Panel discussion about Nazi regime turns into debate of anti-Zionism versus antisemitism

Definition+of+anti-Zionism+from+the+Jewish+Voice+for+Peace.+Definition+of+antisemitism+from+the+International+Holocaust+Remembrance+Alliance+%28IHRA%29.
Thy Vo
Definition of anti-Zionism from the Jewish Voice for Peace. Definition of antisemitism from the International Holocaust Remembrance Alliance (IHRA).

A panel discussion at Wichita State over how the Nazi regime impacted the humanities fields turned into an argument about anti-Zionism and antisemitism. The history, anthropology and philosophy departments hosted the faculty-led panel on Oct. 25 to discuss the betrayal of humanities under the Nazi regime. 

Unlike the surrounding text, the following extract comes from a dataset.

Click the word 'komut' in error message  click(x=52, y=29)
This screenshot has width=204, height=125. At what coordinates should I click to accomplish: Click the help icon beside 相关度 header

The discussion started with the idea that the historical experience of universities under the Nazi regime still resonates with modern culture today. 

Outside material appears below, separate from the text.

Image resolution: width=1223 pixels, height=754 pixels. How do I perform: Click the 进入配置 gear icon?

Jeff Hayton, associate professor of modern European history, discussed how the Nazis overtook every part of German societies through the process of Gleichschaltung, or synchronization. 

“German institutions, organizations and individuals were to be controlled, permeated and influenced by the Nazis and their ideas,” Hayton said. “The Third Reich was popular … Germans enthusiastically set about fashioning the Nazi regime.” 

In the mid-1940s, several students and professors in Germany subscribed to the Nazi belief system and put pressure on universities to conform. Hundreds of Jewish, communist, and socialist professors were chased from their profession, with little to no outcry from others. 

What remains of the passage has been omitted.